American-bred Thoroughbred racehorse

Jewel's Reward (March 10, 1955 – September 16, 1959) was a Thoroughbred Champion racehorse. He was voted the American Champion Two-Year-Old Colt of 1957 by the Thoroughbred Racing Association and Turf & Sports Digest magazine. The rival Daily Racing Form poll was topped by Nadir. Owned by the Maine Chance Farm of "Cosmetics Queen" Elizabeth Arden, Jewel's Reward was trained by National Museum of Racing and Hall of Fame inductee Ivan Parke.

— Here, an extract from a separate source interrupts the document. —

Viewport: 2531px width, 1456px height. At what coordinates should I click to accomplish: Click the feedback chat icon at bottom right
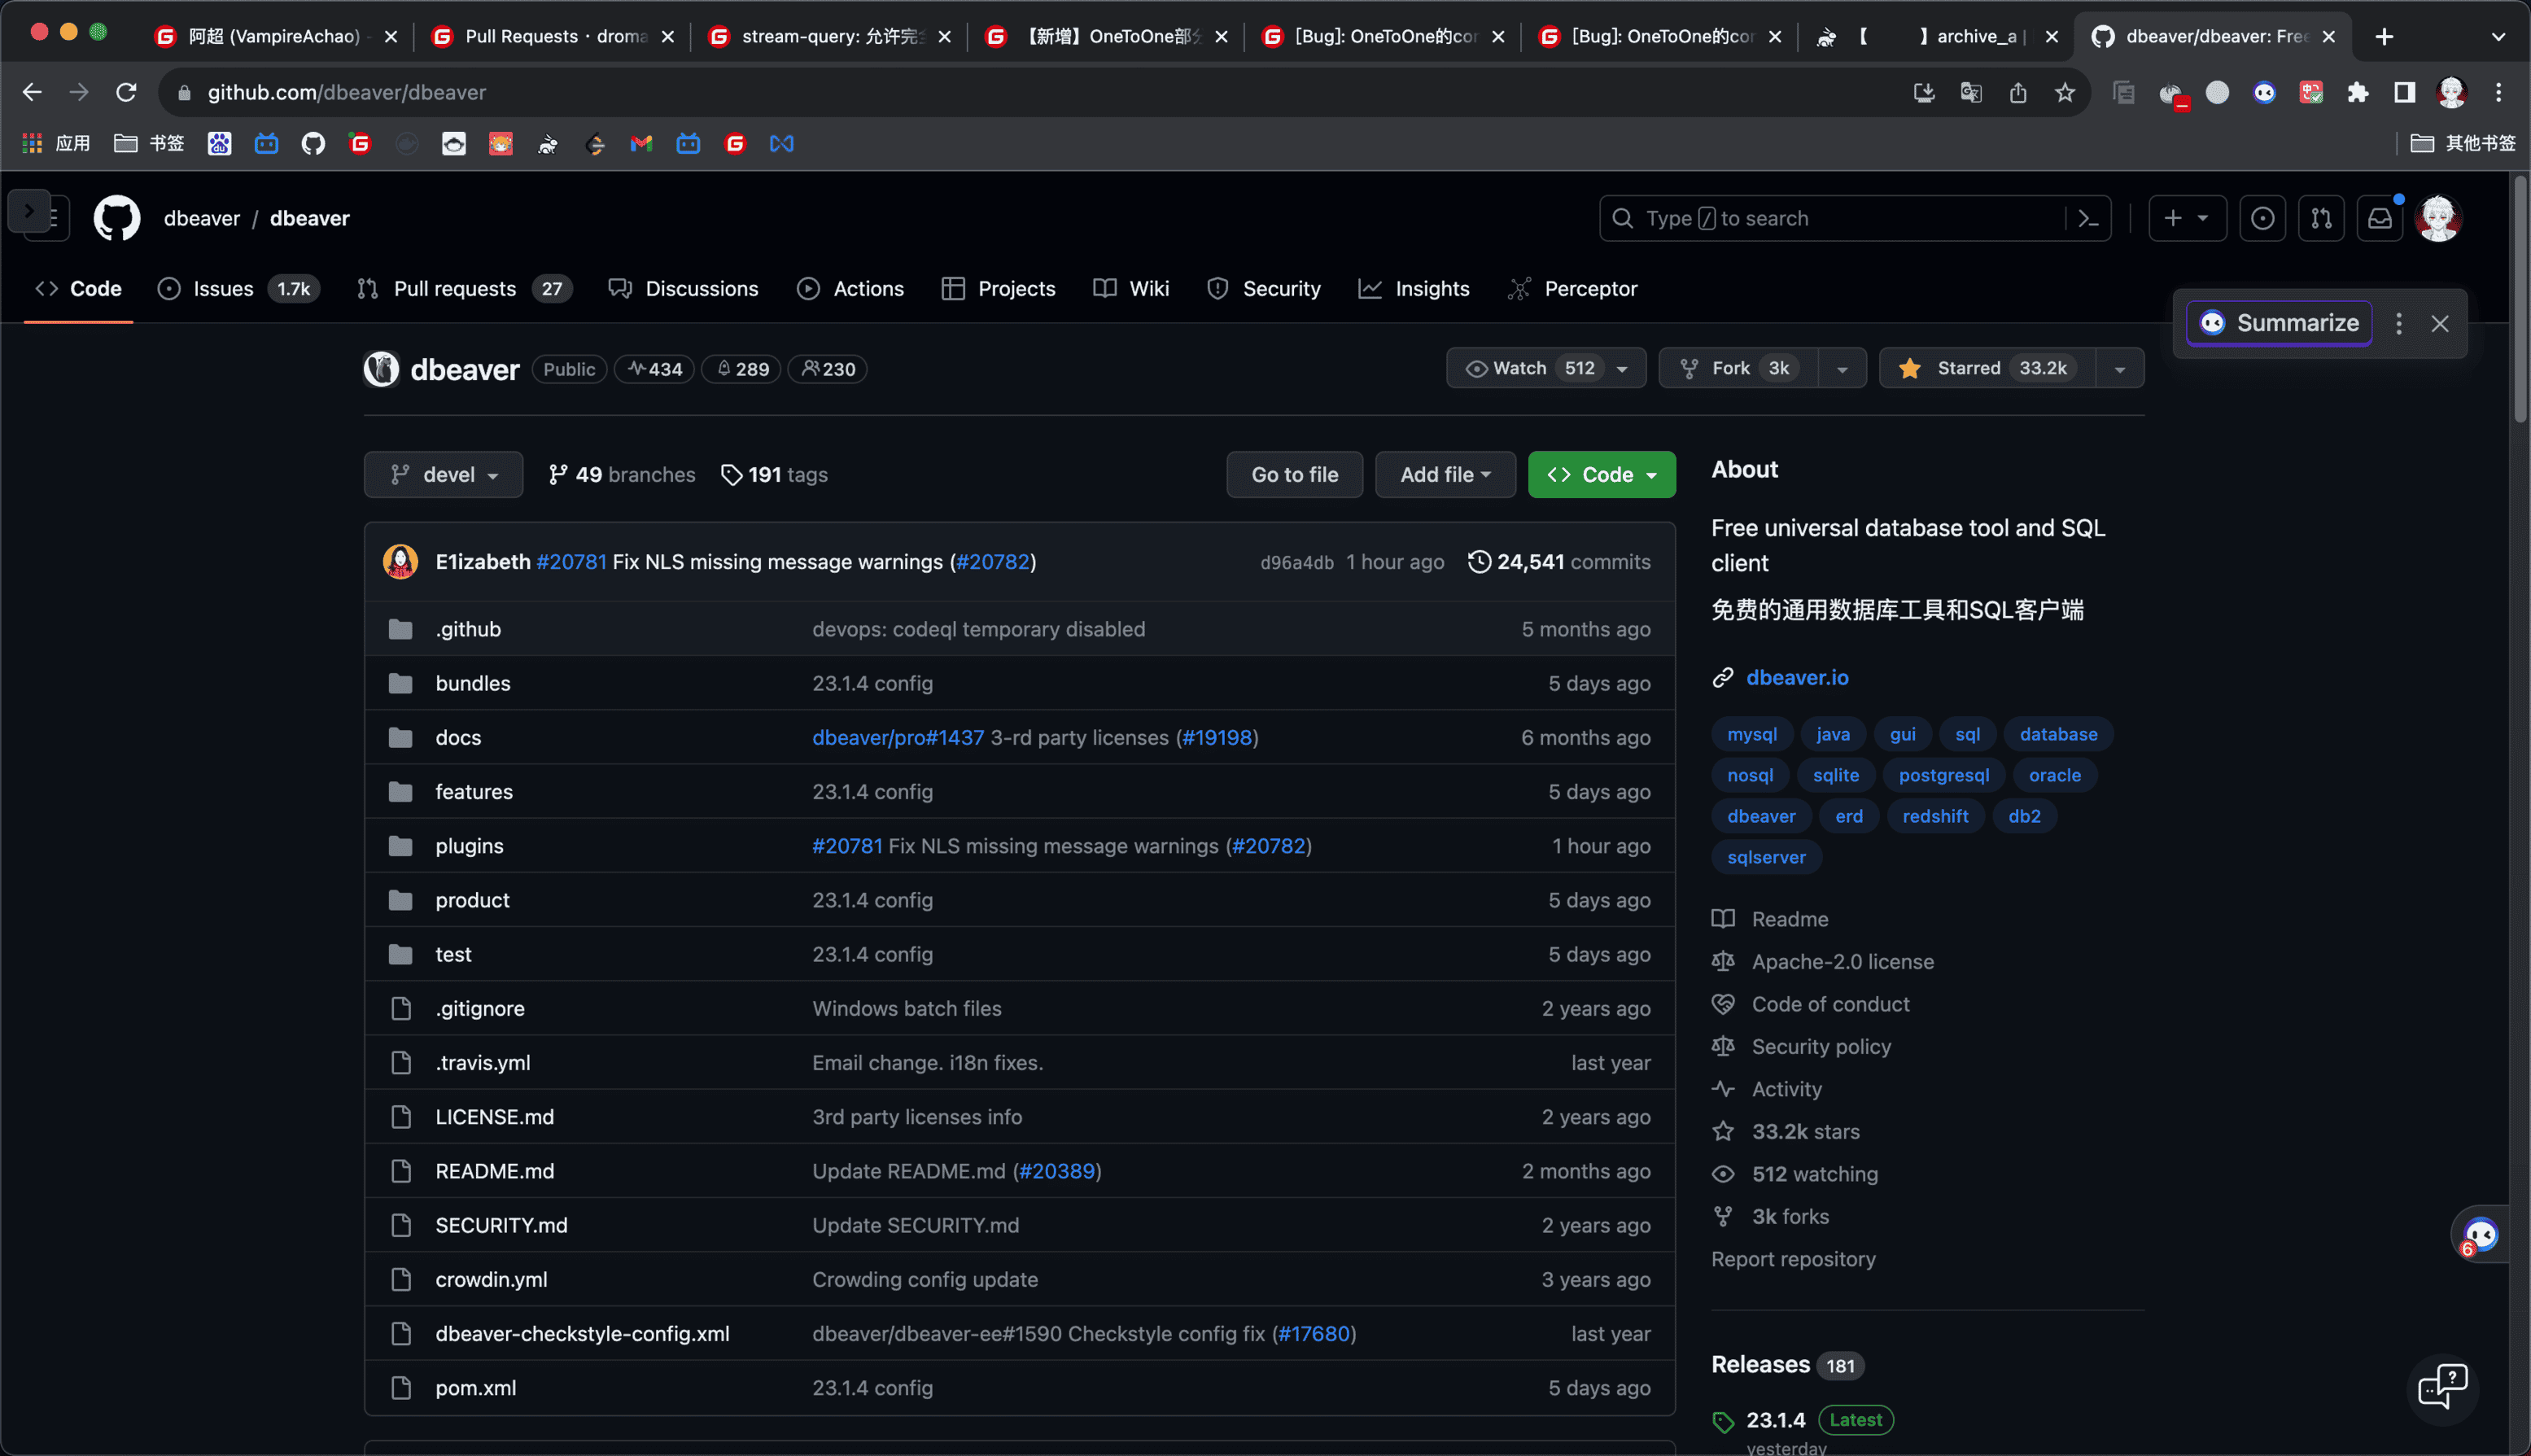[2442, 1387]
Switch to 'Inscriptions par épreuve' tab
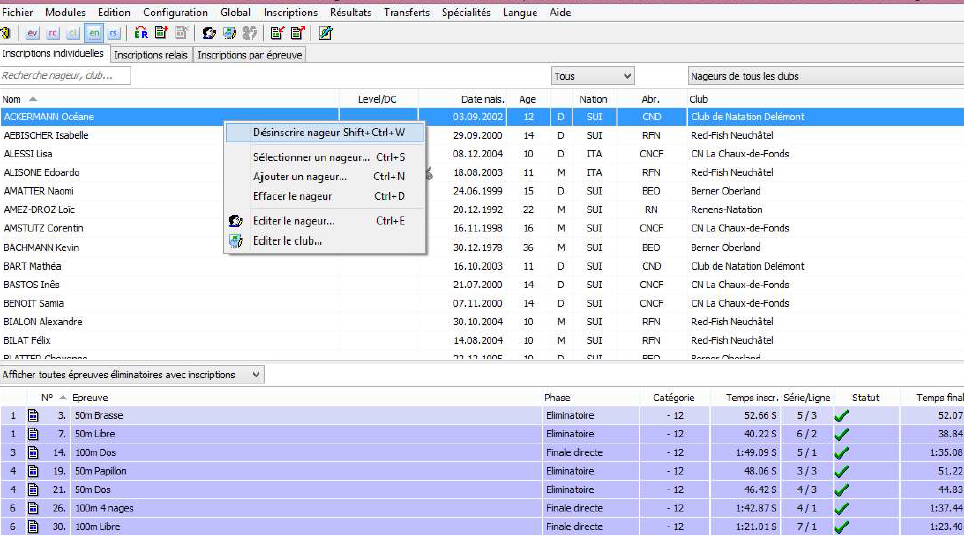Screen dimensions: 964x536 [x=250, y=55]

Following his championship year, in which he won more money than any other two-year-old in history, at age three Jewel's Reward was ranked a top contender for the U.S. Triple Crown series after winning the Wood Memorial Stakes at Belmont Park in Elmont, New York. However, an injury during a workout hampered the colt and after being sent off as the betting favorite, he ran fourth in the Kentucky Derby and seventh in the Preakness Stakes. Later that year, Jewel's Reward was sent to race in California, where he was trained by Bill Molter.

Returned to the East Coast, in August 1959 the four-year-old Jewel's Reward came down with colic and died on September 16 in his barn at Belmont Park.